The key truth here is that the Christian life is about love and concern for others. Someone who parades their knowledge of the gospel, without showing concern for others, is giving out a mixed message.
What is the equivalent of eating meat sacrificed to idols in our day? An earlier generation of Christians were strict about limiting or forbidding drinking alcohol, the cinema and dances; present-day Christians are more likely to uphold moderation while feeling free to engage in things seen as social interactions, rather than idolatrous failings.
Present-day idolatry is more likely to be seen in career choices and the sporting and media world – the unhealthy exalting of celebrities, stars and sporting heroes, or uncritical involvement in areas of business or politics whose values or actions conflict with those of the gospel.
We should always be ready to examine ourselves in the light of the Bible’s teaching – and to be aware of the sensitivities of others trying to reconcile the world they know and live in, with the
What is more of a barrier to those looking from the outside in, at the church and Christian faith: strict attitudes intended to safeguard holiness, or an easy accommodation with the ways of the world which devalues holiness? (You may want to think about scenes in BBC Two A Vicar’s Life http://www.bbc.co.uk/programmes/b09m8kbf)

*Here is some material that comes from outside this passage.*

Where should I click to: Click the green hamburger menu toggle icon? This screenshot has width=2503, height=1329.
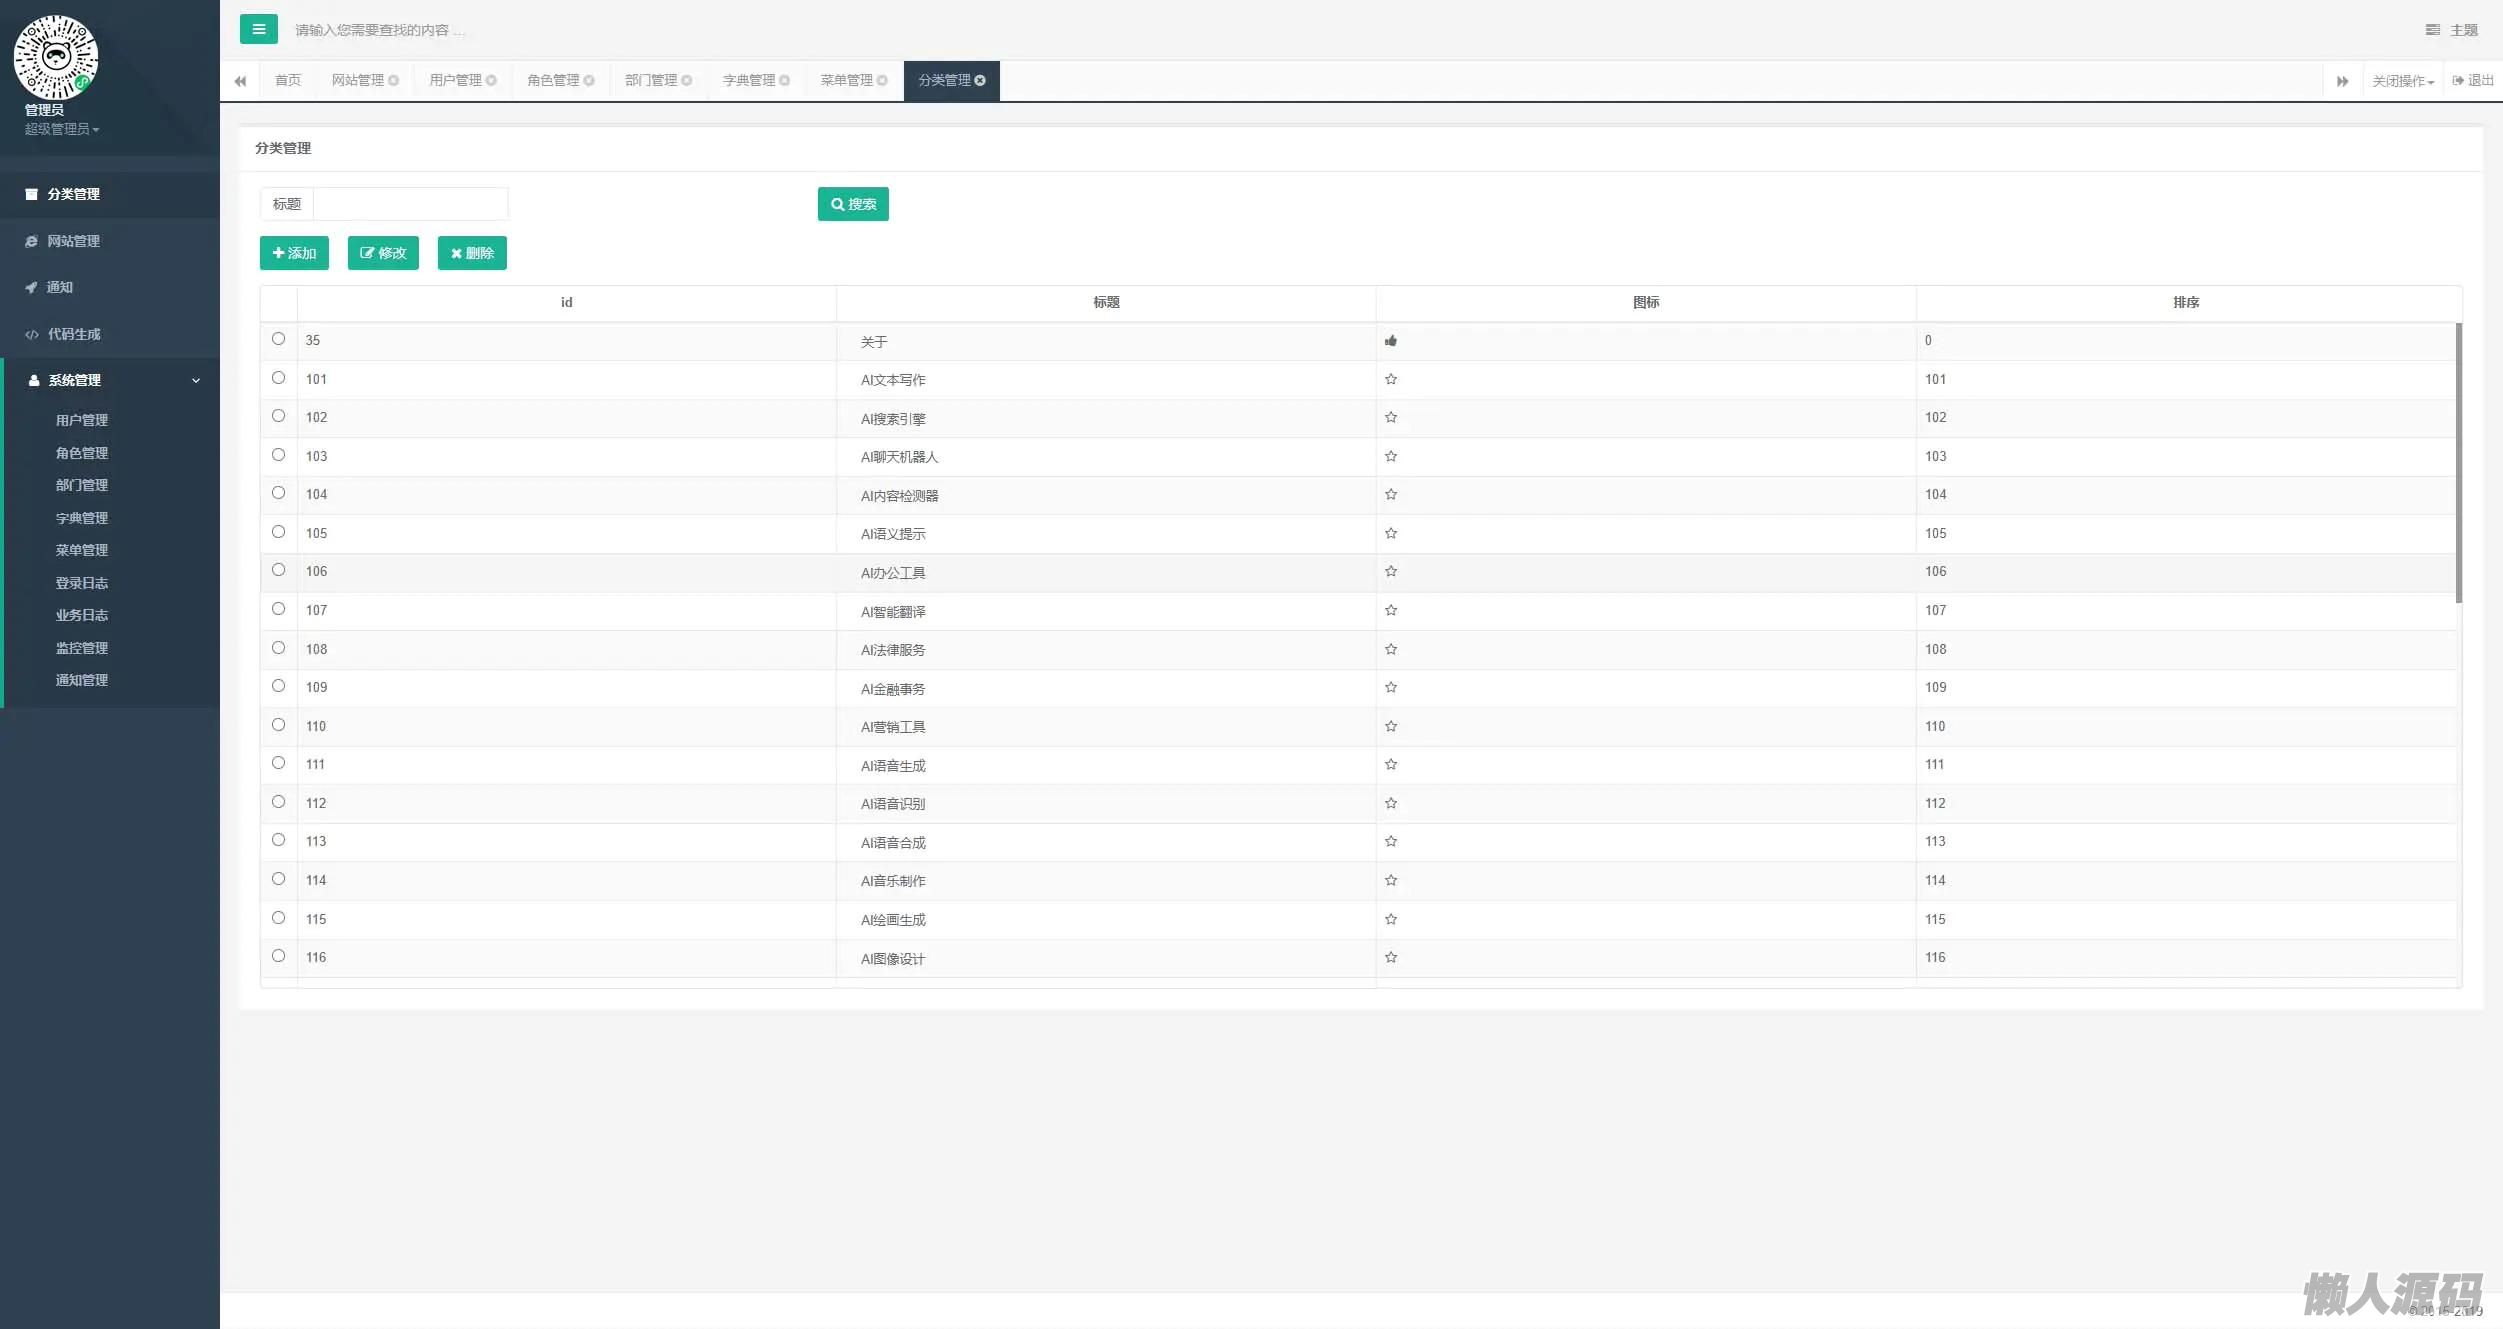pyautogui.click(x=258, y=29)
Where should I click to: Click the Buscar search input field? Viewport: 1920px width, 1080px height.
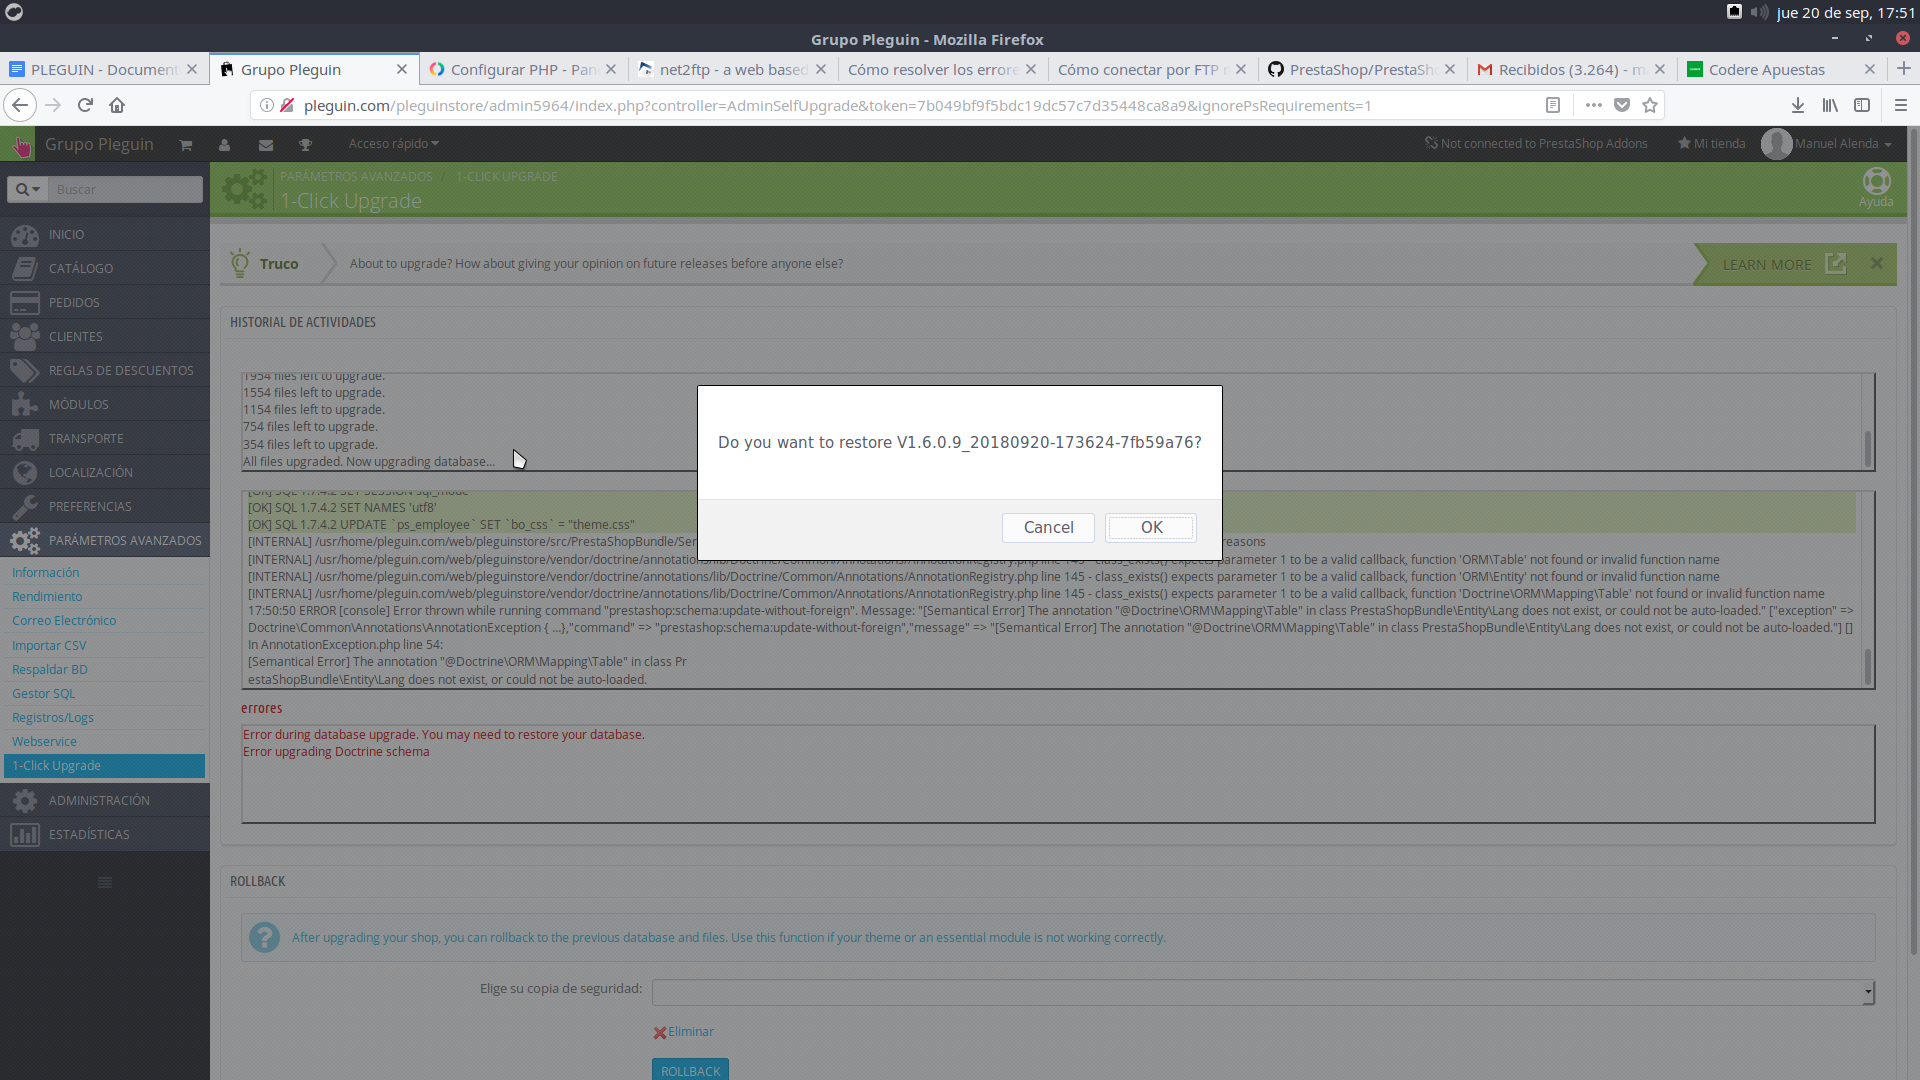point(125,189)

C of E alternative epistle reading – Revelation 12: 1-5a
1 A great sign appeared in heaven: a woman clothed with the sun, with the moon under her feet and a crown of twelve stars on her head.
2 She was pregnant and cried out in pain as she was about to give birth.
3 Then another sign appeared in heaven: an enormous red dragon with seven heads and ten horns and seven crowns on its heads.
4 Its tail swept a third of the stars out of the sky and flung them to the earth. The dragon stood in front of the woman who was about to give birth, so that it might devour her child the moment he was born.
5a She gave birth to a son, a male child, who “will rule all the nations with an iron sceptre.”